**What you will do**
Go through the entries and copy every line that has the string "This" in it.

**Data for processing**
>>>

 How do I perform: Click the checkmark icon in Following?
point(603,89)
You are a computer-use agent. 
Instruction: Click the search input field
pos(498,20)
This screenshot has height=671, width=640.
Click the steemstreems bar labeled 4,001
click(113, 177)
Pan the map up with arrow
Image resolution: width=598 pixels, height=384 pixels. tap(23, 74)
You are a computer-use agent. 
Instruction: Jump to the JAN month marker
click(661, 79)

<<<
>>>

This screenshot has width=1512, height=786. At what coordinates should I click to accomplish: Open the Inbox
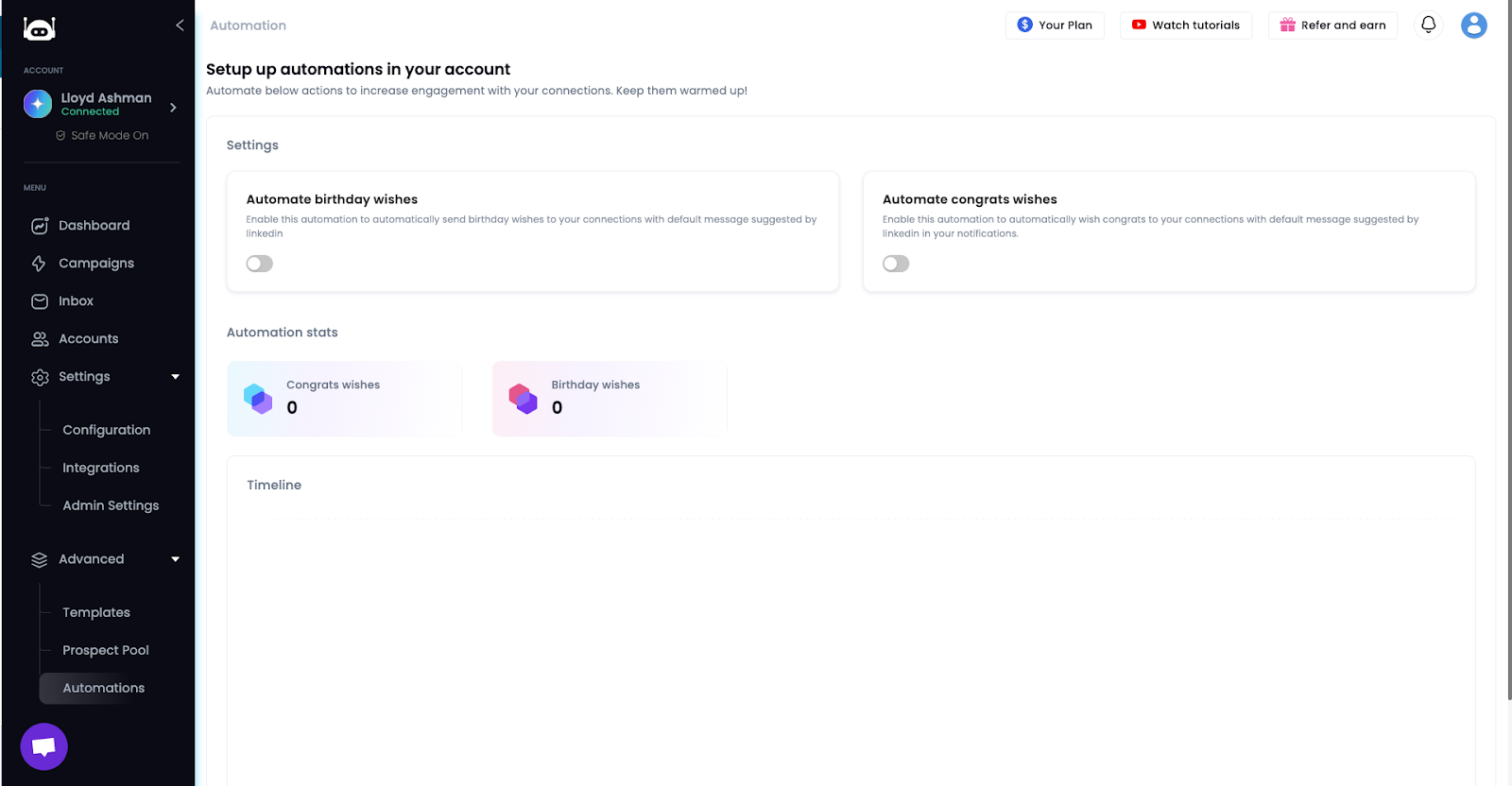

<<<

**Output below**
This screenshot has height=671, width=640.
This screenshot has width=1512, height=786. At what coordinates should I click to accomplish: Open the Inbox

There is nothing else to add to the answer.